CD8⁺ T-cells are critical components of anti-viral and anti-tumor immunity. Our accumulating understanding of their function has allowed for T-cell based immunotherapies that have widespread clinical utility in various malignancies albeit without universal benefit. Further understanding the molecular mechanisms underlying CD8⁺ T-cell function can improve T-cell based immunotherapies such as chimeric antigen receptor T (CAR-T) cell therapy and bispecific antibodies.

Transcription factor EB (Tfeb) is a regulator of autophagy and lysosome biogenesis that has a major impact on the metabolic state of several tissue types. Tfeb regulates CD4⁺ regulatory T cell differentiation through the regulation of mitochondrial integrity and metabolism.
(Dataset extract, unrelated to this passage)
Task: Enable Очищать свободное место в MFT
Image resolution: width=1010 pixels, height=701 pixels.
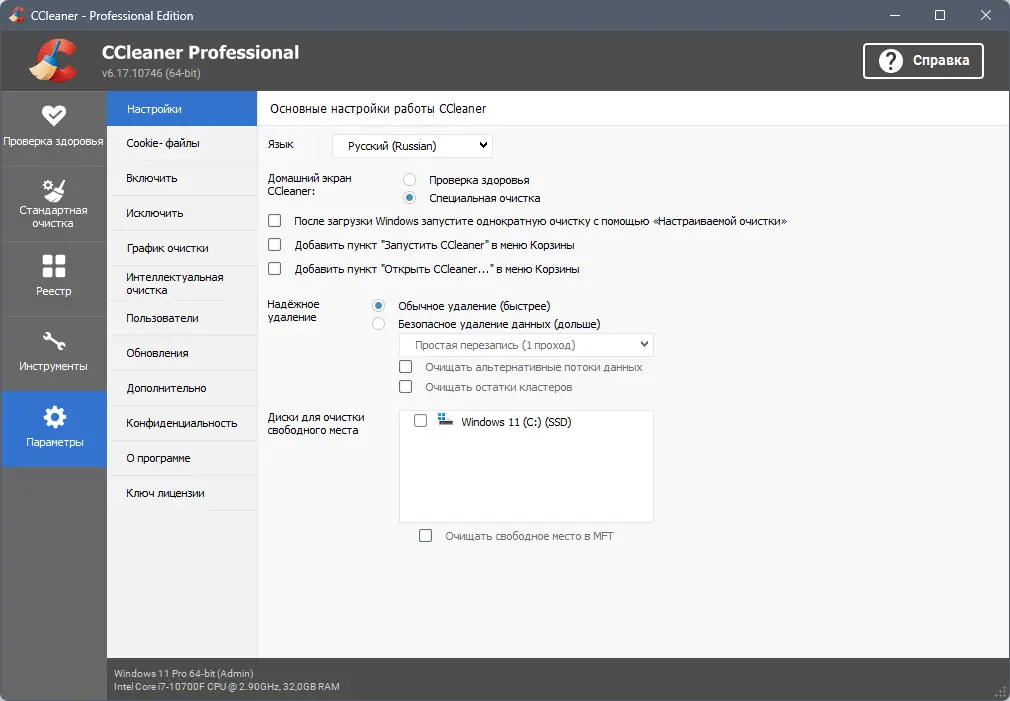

However, it remains unknown whether any role for Tfeb exists in CD8⁺ T-cells.

Using a T-cell conditional Tfeb knockout mouse (Tfeb^fl/flCD4^Cre; Tfeb^KO), we have determined that Tfeb is dispensable for baseline quantity of CD4⁺and CD8⁺ T-cells in the thymus, spleen and lymph nodes (LN). Baseline phenotypes of CD8⁺ T-cells were similar to controls at baseline in these tissues. To test whether Tfeb impacts the fate of activated CD8⁺ T-cells, we utilized the murine model of acute viral infection (lymphocytic choriomeningitis virus, LCMV) and co-transferred control and Tfeb^KO TCR-transgenic CD8⁺ T-cell specific for LCMV in a 1:1 ratio into congenic wildtype recipients. Cells from both donors persisted in vivo post-transfer. Several days following LCMV infection, transferred T-cells were analyzed by flow cytometry. At 8 days post-LCMV, a time point typically corresponding with peak virus-specific CD8⁺ T-cell expansion, a marked predominance of T-cells from control donors versus Tfeb^KO donors was observed in the peripheral blood of recipients (median 99.1% control donorvs 0.1% Tfeb^KO donor; p<0.001). T-cell distribution in lymph node and spleen at this time point was similar to the peripheral blood, arguing against a primary trafficking defect. Thus, we looked at earlier timepoints. At 3 days post-LCMV, we noted early signs of a predominance of control versus Tfeb^KO donor T-cells in both the lymph nodes (median 61.8% vs 38.2%; p<0.0001) and spleen (median 67.4% vs 32.1%; p<0.0001). This difference grew with time – with control donor T-cells outcompeting Tfeb^KO T-cells in peripheral blood (median 92.7% vs 7.1%; p <0.01), spleen (median 74.9% vs 24.1%; p<0.01), and lymph nodes (median 97.8% vs 2.2%; p<0.01) at day 5 post-LCMV. Importantly, uninfected control mice harbored equivalent ratios of control to Tfeb^KO donor cells akin to the original transferred 1:1 ratio. Together, these data suggest that Tfeb is required in a cell-intrinsic manner for antigen-specific CD8⁺ T-cell expansion following LCMV infection.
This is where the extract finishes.